• **WHAT YOU SHOULD DO**
From the pipeline stages page, list each operation that the pipeline performs after the importers fill the raw data layer.

• **PROVIDED PASSAGE**
------------------------------------------------

Pipeline Stages¶

Overview¶

The Research Software Observatory – Data Pipeline orchestrates the consolidation, enrichment, and integration of software metadata into analysis-ready datasets consumed by the Research Software Observatory.

Pipeline overview

Overview of the main and auxiliary pipelines of the Research Software Observatory. Raw data importers are external to this repository and act as upstream inputs.

The pipeline operates downstream of independent importer processes, which periodically collect and normalize metadata from external registries such as bio.tools, Bioconda, Galaxy, and others. These importer components are maintained separately and populate the raw data layer, which serves as the entry point of this pipeline.

The pipeline then performs:

Normalization and enrichment of software metadata
Integration and disambiguation of duplicate records
FAIRsoft score computation and statistics generation
Auxiliary enrichments such as publications and service availability

Execution model¶

In normal maintenance work, the pipeline is usually executed in one of two ways:

Run the main pipeline until disambiguation
This is the usual option when new identity conflicts may require human review. The pipeline generates the intermediate files, performs automated disambiguation, and creates the outputs needed for manual annotation.

bash rsetl run --until disambiguation --tag <TAG>

Run the full pipeline
This is used when the data can be processed end-to-end, or when no manual curation round is expected.

bash rsetl run --tag <TAG>

After human annotation has been completed and committed, the latest relevant run should be resumed from the human_updates stage. This reuses the existing run directory and applies the curator decisions before continuing with merge, statistics, and FAIRsoft scoring.

------------------------------------------------

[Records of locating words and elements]
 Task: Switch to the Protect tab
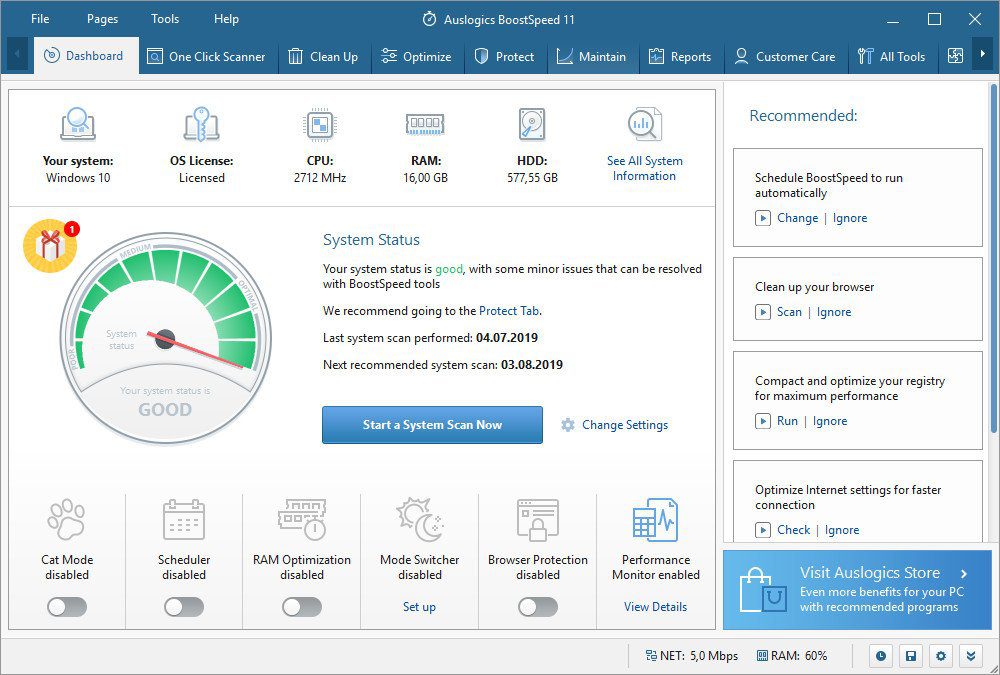pos(506,57)
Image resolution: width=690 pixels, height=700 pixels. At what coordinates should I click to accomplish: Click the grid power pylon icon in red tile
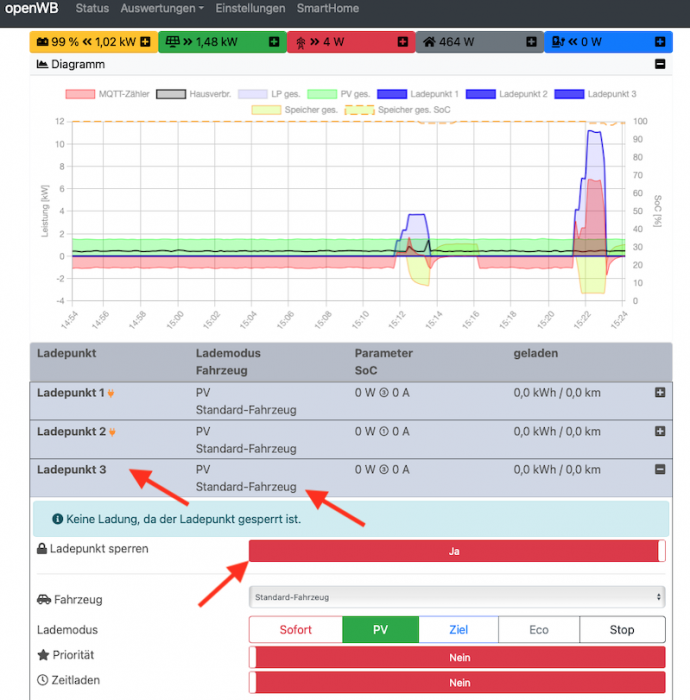[300, 42]
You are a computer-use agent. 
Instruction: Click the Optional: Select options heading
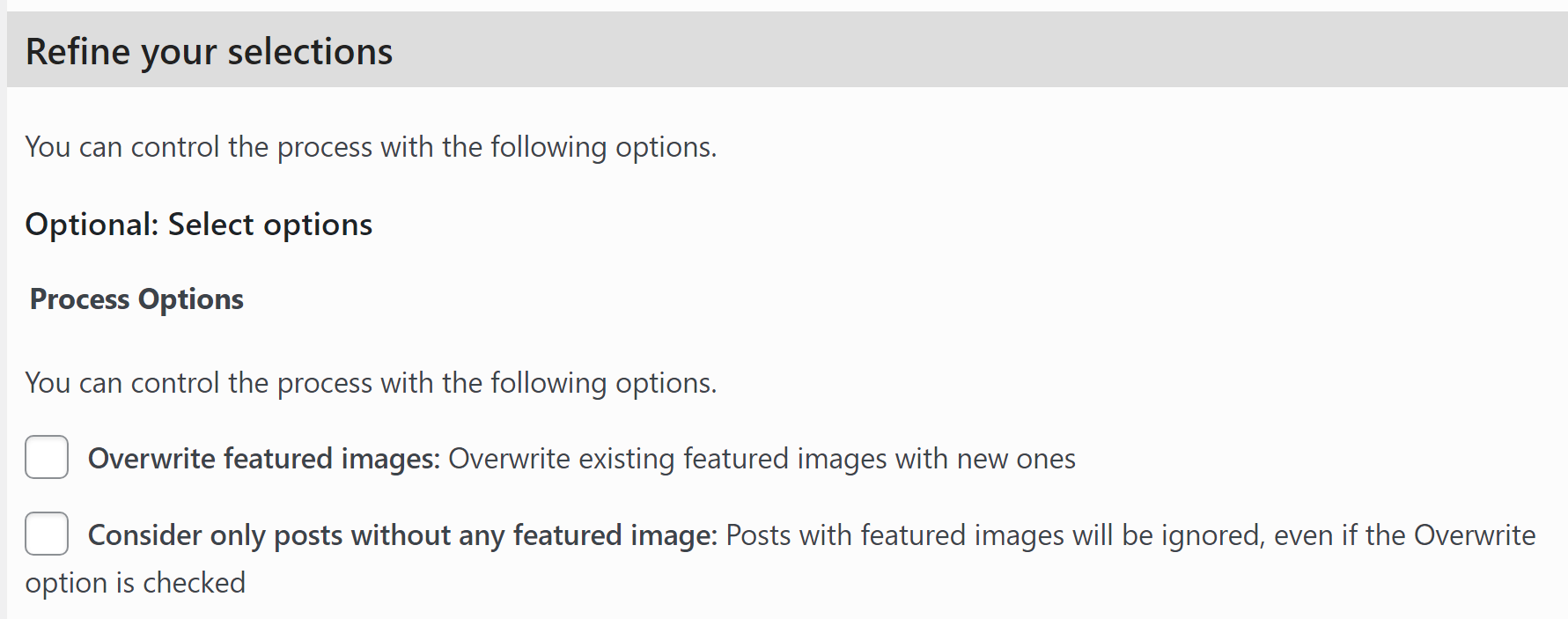pos(197,224)
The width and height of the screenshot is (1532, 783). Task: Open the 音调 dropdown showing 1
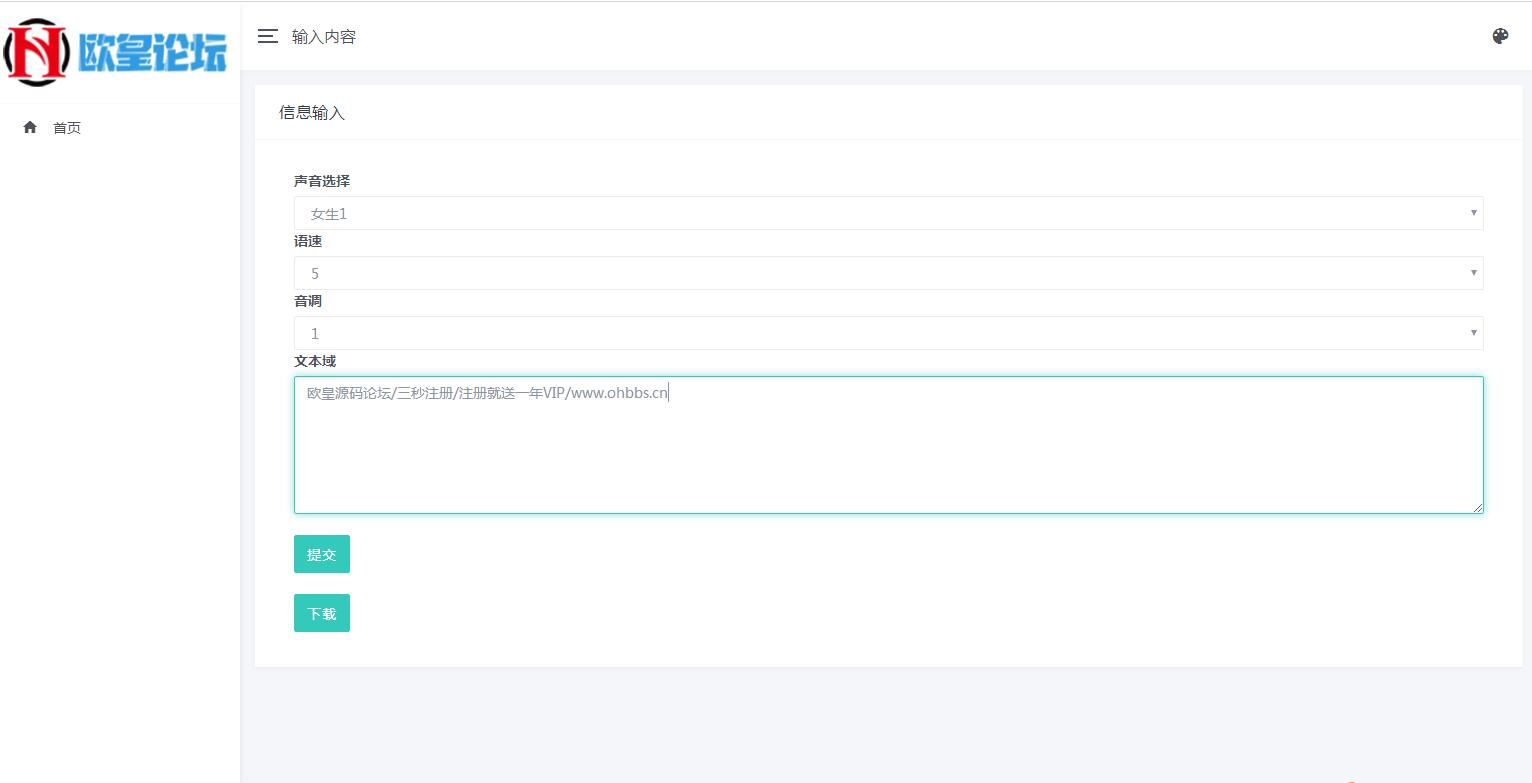[888, 333]
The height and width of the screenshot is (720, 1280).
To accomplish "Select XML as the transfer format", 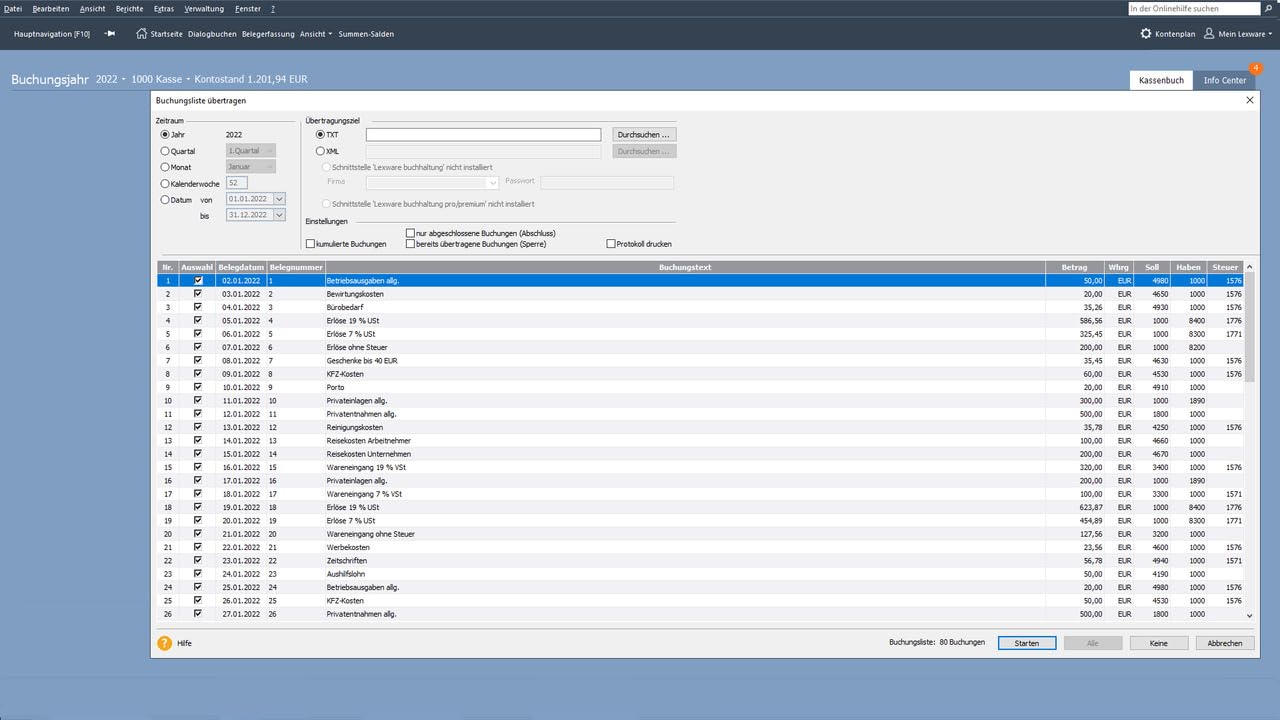I will (321, 151).
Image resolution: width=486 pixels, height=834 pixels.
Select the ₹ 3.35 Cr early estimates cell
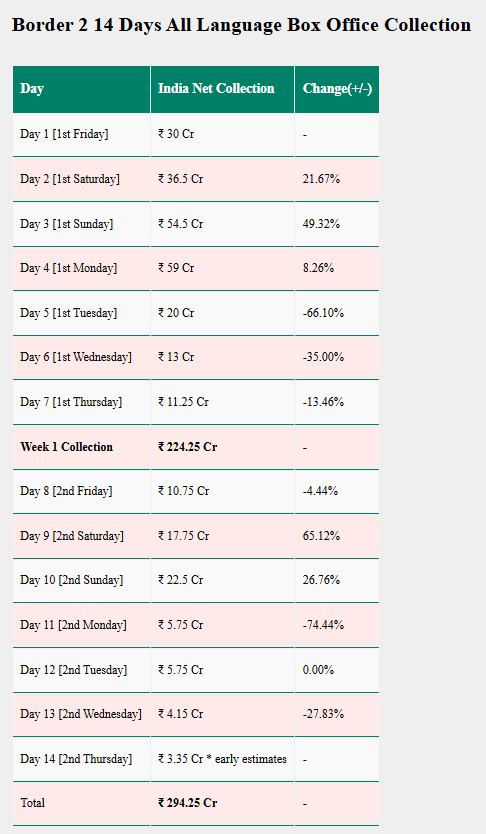coord(222,759)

------------------------------------------------

• **TASK OUTPUT**
- Normalization and enrichment of software metadata
- Integration and disambiguation of duplicate records
- FAIRsoft score computation and statistics generation
- Auxiliary enrichments such as publications and service availability